- Work order
Every record, from first to last, should be written out again exactly.

- Exercise material
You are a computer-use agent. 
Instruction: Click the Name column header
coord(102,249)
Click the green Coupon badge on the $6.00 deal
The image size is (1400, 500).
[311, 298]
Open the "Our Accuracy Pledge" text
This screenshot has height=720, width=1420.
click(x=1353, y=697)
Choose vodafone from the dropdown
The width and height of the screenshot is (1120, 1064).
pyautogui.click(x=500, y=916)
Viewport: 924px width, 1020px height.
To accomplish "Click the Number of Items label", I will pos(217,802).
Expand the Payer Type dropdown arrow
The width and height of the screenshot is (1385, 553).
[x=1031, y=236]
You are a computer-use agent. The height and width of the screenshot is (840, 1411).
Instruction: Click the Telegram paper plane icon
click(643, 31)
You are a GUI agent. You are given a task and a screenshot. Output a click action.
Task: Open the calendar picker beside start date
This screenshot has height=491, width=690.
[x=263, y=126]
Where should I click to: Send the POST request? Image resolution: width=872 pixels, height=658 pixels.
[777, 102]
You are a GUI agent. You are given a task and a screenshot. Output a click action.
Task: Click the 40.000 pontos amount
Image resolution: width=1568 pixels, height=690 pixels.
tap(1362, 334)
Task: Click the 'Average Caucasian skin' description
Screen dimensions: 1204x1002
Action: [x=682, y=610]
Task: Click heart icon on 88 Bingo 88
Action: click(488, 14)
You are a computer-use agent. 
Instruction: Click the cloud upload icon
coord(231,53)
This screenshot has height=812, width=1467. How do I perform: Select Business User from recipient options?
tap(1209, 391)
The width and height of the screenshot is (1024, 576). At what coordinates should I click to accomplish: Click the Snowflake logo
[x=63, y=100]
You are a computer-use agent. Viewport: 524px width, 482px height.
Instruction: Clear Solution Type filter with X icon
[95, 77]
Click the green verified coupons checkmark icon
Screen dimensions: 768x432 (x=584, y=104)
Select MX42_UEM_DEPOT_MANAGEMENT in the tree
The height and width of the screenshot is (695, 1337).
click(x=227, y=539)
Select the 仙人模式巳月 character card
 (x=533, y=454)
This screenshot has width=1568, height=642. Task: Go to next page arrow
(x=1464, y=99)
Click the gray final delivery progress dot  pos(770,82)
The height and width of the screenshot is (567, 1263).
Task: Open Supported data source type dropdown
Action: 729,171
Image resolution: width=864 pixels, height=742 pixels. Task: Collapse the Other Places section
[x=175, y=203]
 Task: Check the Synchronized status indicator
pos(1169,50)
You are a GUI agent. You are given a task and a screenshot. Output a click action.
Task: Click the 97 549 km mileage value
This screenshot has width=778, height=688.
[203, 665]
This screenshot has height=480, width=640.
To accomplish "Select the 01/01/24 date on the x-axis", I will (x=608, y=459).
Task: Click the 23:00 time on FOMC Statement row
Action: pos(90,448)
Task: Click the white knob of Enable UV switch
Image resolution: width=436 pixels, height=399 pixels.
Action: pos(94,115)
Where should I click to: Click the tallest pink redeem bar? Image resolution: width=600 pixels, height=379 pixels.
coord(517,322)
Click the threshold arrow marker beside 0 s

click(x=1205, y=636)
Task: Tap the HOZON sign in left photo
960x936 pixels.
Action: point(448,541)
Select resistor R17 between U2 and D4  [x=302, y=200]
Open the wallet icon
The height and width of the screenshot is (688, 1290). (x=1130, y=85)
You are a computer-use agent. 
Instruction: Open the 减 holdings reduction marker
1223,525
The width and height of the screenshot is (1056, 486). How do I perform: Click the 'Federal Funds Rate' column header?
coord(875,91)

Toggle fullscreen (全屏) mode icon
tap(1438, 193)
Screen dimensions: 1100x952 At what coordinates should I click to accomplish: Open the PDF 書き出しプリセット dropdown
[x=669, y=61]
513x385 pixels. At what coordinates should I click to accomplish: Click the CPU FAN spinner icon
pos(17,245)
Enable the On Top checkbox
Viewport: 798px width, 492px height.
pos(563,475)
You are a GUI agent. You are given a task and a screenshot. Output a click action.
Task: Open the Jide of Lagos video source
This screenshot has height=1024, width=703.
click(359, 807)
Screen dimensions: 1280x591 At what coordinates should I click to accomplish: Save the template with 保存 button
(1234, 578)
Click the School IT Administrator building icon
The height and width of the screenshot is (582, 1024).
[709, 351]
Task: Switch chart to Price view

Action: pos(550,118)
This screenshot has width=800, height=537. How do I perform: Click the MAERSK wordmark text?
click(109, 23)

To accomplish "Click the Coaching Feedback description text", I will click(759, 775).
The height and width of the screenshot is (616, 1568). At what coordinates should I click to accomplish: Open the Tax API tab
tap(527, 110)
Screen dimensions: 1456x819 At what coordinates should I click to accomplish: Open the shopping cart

- Response below
You are a computer-use agent. 
Instruction: Click the Name column header
coord(102,249)
Click the green Coupon badge on the $6.00 deal
The image size is (1400, 500).
[311, 298]
Open the "Our Accuracy Pledge" text
This screenshot has height=720, width=1420.
click(x=1353, y=697)
Choose vodafone from the dropdown
The width and height of the screenshot is (1120, 1064).
pyautogui.click(x=500, y=916)
Viewport: 924px width, 1020px height.
To accomplish "Click the Number of Items label", I will pos(217,802).
Expand the Payer Type dropdown arrow
The width and height of the screenshot is (1385, 553).
[x=1031, y=236]
You are a computer-use agent. The height and width of the screenshot is (840, 1411).
Instruction: Click the Telegram paper plane icon
click(643, 31)
You are a GUI agent. You are given a task and a screenshot. Output a click action.
Task: Open the calendar picker beside start date
This screenshot has height=491, width=690.
[x=263, y=126]
Where should I click to: Send the POST request? Image resolution: width=872 pixels, height=658 pixels.
[777, 102]
You are a GUI agent. You are given a task and a screenshot. Output a click action.
Task: Click the 40.000 pontos amount
Image resolution: width=1568 pixels, height=690 pixels.
tap(1362, 334)
Task: Click the 'Average Caucasian skin' description
Screen dimensions: 1204x1002
Action: [x=682, y=610]
Task: Click heart icon on 88 Bingo 88
Action: click(488, 14)
You are a computer-use agent. 
Instruction: Click the cloud upload icon
coord(231,53)
This screenshot has height=812, width=1467. How do I perform: Select Business User from recipient options?
tap(1209, 391)
The width and height of the screenshot is (1024, 576). At what coordinates should I click to accomplish: Click the Snowflake logo
[x=63, y=100]
You are a computer-use agent. Viewport: 524px width, 482px height.
Instruction: Clear Solution Type filter with X icon
[95, 77]
Click the green verified coupons checkmark icon
Screen dimensions: 768x432 (x=584, y=104)
Select MX42_UEM_DEPOT_MANAGEMENT in the tree
The height and width of the screenshot is (695, 1337).
click(x=227, y=539)
Select the 仙人模式巳月 character card
 (x=533, y=454)
This screenshot has width=1568, height=642. Task: Go to next page arrow
(x=1464, y=99)
Click the gray final delivery progress dot  pos(770,82)
The height and width of the screenshot is (567, 1263).
Task: Open Supported data source type dropdown
Action: 729,171
Image resolution: width=864 pixels, height=742 pixels. Task: Collapse the Other Places section
[x=175, y=203]
 Task: Check the Synchronized status indicator
pos(1169,50)
You are a GUI agent. You are given a task and a screenshot. Output a click action.
Task: Click the 97 549 km mileage value
This screenshot has width=778, height=688.
[203, 665]
This screenshot has height=480, width=640.
To accomplish "Select the 01/01/24 date on the x-axis", I will (x=608, y=459).
Task: Click the 23:00 time on FOMC Statement row
Action: pos(90,448)
Task: Click the white knob of Enable UV switch
Image resolution: width=436 pixels, height=399 pixels.
Action: pos(94,115)
Where should I click to: Click the tallest pink redeem bar? Image resolution: width=600 pixels, height=379 pixels.
coord(517,322)
Click the threshold arrow marker beside 0 s

click(x=1205, y=636)
Task: Tap the HOZON sign in left photo
960x936 pixels.
Action: point(448,541)
Select resistor R17 between U2 and D4  [x=302, y=200]
Open the wallet icon
The height and width of the screenshot is (688, 1290). (x=1130, y=85)
You are a computer-use agent. 
Instruction: Open the 减 holdings reduction marker
1223,525
The width and height of the screenshot is (1056, 486). How do I perform: Click the 'Federal Funds Rate' column header?
coord(875,91)

Toggle fullscreen (全屏) mode icon
tap(1438, 193)
Screen dimensions: 1100x952 At what coordinates should I click to accomplish: Open the PDF 書き出しプリセット dropdown
[x=669, y=61]
513x385 pixels. At what coordinates should I click to accomplish: Click the CPU FAN spinner icon
pos(17,245)
Enable the On Top checkbox
Viewport: 798px width, 492px height.
pos(563,475)
You are a GUI agent. You are given a task and a screenshot. Output a click action.
Task: Open the Jide of Lagos video source
This screenshot has height=1024, width=703.
click(359, 807)
Screen dimensions: 1280x591 At what coordinates should I click to accomplish: Save the template with 保存 button
(1234, 578)
Click the School IT Administrator building icon
The height and width of the screenshot is (582, 1024).
[709, 351]
Task: Switch chart to Price view

Action: pos(550,118)
This screenshot has width=800, height=537. How do I perform: Click the MAERSK wordmark text?
click(109, 23)

To accomplish "Click the Coaching Feedback description text", I will click(759, 775).
The height and width of the screenshot is (616, 1568). At what coordinates should I click to accomplish: Open the Tax API tab
tap(527, 110)
Screen dimensions: 1456x819 At what coordinates should I click to accomplish: Open the shopping cart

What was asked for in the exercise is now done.